Blizzard is asking the California district court to pronounce a judgment upon Bossland, the maker of cheat software for World of Warcraft and Overwatch. The game company filed a lawsuit last year against the cheat maker for copyright infringement and unfair competition. Bossland stopped responding to the court, and Blizzard is now asking the court to make a default judgment.

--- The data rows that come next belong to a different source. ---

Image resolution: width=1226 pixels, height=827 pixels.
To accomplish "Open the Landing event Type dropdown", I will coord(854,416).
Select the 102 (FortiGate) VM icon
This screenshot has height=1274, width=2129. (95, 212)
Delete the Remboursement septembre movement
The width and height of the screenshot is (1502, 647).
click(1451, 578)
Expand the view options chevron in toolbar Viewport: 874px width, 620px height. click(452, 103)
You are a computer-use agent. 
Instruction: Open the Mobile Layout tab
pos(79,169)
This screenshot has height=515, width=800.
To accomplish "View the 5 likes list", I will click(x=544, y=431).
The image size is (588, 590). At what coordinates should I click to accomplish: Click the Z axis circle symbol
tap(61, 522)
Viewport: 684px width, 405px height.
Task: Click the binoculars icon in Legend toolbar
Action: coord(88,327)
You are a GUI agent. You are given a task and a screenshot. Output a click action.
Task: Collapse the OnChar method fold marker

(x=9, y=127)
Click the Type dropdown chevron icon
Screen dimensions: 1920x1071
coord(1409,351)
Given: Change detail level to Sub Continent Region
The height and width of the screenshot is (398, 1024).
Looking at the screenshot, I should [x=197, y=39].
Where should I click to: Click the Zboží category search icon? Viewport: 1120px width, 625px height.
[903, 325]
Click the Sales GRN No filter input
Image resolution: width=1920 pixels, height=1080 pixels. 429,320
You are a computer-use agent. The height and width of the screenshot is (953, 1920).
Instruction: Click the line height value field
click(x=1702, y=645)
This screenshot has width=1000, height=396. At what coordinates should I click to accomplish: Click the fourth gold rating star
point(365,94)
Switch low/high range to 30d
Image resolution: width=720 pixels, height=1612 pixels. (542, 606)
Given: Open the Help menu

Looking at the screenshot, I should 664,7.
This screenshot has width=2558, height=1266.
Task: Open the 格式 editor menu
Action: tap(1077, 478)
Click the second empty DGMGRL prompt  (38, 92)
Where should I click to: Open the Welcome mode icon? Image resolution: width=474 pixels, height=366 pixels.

Blizzard claims that Bossland sold over 42,000 hacks in North America, which the studio considers to be worth $8.5 million in damages. “In this case, Blizzard is only seeking the minimum statutory damages of $200 per infringement, for a total of $8,563,600.00,” the studio posted. “While Blizzard would surely be entitled to seek a larger amount, Blizzard seeks only minimum statutory damages. Blizzard does not seek such damages as a ‘punitive’ measure against Bossland or to obtain an unjustified windfall.”
The history between Bossland and Blizzard goes back a few years. In May of 2015, Bossland convinced a German court to deny Blizzard’s request for an injunction, which prompted Blizzard to sue Bossland’s American contractor in a California federal court. That suit was ultimately dismissed, but when said American contractor cooperated with the authorities, Bossland absurdly accused Blizzard of copyright infringement for its acquisition of the Heroes of the Storm StormBuddy bot’s source code. Then in 2016, Blizzard sued Bossland again in a California court over its many hacks, including the Watchover Tyrant for Overwatch, accusing Bossland of “attempting to destroy or irreparably harm that game before it even has had a chance to fully flourish” and pulling in potentially millions of dollars in profit.
This past January, Blizzard actually scored a win against the botmakers in a German Supreme Court ruling, which overturned the earlier lower court rulings to determine that Bossland’s HonorBuddy bot program for World of Warcraft is in fact in violation of anti-competition laws. At the time, Bossland boasted there were an additional five suits lodged against it.